There is increasing evidence that sphingolipids are actively involved in the development of T2DM.11 Ceramides were shown to counteract the insulin action on glucose uptake and glycogen synthesis by inhibiting protein kinase B/Akt through different mechanisms,12 and it was demonstrated recently that many of the beneficial effects of adiponectin on β-cell survival in T2DM are linked to its lowering effect on intracellular ceramide levels.13 Moreover, plasma levels of ceramides were found to be elevated in patients with T2DM14 and to correlate with the degree of insulin resistance in these patients. In contrast, sphingomyelin and gylcosphingolipids were found to be decreased in plasma of diabetic monkeys.15 Myriocin, a potent SPT inhibitor, was shown to improve insulin resistance and preclude the development of T2DM in animal models.16 Apart from the canonical substrates, SPT is also able to metabolize other acyl coenzyme As in the range of C12 to C18, which results in a spectrum of sphingoid bases with variable carbon chain length. Under certain conditions, SPT can also use other amino acids such as l-alanine and partly also glycine as alternative substrates.17 This generates an atypical class of neurotoxic 1-deoxysphingolipids (1-deoxySL) which lack the C1 hydroxyl group of canonical sphingolipids.

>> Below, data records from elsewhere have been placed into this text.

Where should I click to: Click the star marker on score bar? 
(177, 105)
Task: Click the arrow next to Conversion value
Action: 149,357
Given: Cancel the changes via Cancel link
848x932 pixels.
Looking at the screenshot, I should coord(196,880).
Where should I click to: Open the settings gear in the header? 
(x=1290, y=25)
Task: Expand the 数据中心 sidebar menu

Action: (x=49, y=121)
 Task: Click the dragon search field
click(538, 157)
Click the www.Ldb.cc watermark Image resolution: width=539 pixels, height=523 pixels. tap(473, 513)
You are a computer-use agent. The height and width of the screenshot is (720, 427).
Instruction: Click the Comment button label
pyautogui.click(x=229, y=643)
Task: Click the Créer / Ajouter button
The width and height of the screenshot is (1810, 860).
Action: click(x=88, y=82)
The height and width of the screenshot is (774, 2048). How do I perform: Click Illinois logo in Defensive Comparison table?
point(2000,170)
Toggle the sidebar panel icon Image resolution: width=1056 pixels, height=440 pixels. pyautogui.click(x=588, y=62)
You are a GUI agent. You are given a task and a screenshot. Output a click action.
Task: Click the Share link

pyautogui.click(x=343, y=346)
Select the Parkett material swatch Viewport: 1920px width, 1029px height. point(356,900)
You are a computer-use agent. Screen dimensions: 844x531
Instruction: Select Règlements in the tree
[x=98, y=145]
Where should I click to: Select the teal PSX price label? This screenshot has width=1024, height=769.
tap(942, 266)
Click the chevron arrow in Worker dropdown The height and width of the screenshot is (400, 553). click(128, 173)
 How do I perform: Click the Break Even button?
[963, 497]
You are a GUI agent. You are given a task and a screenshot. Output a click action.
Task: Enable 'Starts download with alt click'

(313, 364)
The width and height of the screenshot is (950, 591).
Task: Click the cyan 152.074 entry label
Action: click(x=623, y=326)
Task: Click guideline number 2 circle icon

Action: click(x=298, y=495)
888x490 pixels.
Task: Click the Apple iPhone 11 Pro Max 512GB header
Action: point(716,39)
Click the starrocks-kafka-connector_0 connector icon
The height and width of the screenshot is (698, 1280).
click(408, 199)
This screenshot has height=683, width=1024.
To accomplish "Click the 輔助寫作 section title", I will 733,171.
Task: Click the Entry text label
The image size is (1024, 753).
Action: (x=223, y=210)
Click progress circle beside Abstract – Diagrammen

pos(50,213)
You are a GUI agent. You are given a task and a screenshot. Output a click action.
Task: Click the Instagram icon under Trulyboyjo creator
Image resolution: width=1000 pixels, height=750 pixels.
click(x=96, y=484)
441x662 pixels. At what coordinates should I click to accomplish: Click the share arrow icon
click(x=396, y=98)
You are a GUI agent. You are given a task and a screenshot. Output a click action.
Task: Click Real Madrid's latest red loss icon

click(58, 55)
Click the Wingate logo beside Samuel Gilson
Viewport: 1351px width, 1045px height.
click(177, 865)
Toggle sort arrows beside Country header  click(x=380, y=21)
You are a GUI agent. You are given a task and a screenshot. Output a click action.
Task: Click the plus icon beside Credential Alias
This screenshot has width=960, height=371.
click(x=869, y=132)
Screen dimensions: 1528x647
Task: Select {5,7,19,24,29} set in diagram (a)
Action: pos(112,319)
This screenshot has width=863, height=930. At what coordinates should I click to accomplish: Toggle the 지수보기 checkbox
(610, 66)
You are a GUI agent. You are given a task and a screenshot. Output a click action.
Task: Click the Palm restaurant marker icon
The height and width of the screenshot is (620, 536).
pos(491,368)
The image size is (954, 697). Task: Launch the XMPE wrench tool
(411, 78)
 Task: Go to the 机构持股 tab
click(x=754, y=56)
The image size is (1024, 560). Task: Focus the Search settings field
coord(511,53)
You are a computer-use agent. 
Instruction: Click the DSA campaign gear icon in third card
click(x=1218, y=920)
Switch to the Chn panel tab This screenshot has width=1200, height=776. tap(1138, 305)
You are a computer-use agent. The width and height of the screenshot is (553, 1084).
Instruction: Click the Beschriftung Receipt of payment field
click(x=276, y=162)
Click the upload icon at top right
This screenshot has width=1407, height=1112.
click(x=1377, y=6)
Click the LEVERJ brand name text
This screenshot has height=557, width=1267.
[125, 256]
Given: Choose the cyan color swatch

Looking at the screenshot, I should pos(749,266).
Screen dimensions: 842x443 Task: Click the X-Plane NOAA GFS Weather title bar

SPT is positioned at a metabolic cross-point which metabolically interconnects fatty acid, amino acid (serine, alanine, and glycine), and thereby indirectly also the carbohydrate metabolism.
We showed previously that 1-deoxyspingolipids (1-deoxySLs) are significantly elevated in the plasma of individuals with metabolic syndrome (MetS)18 and T2DM.19 In this follow-up study, we aimed to investigate the ability of 1-deoxySLs to predict incident diabetes by analyzing the sphingoid base profile in a prospective cohort with 339 individuals.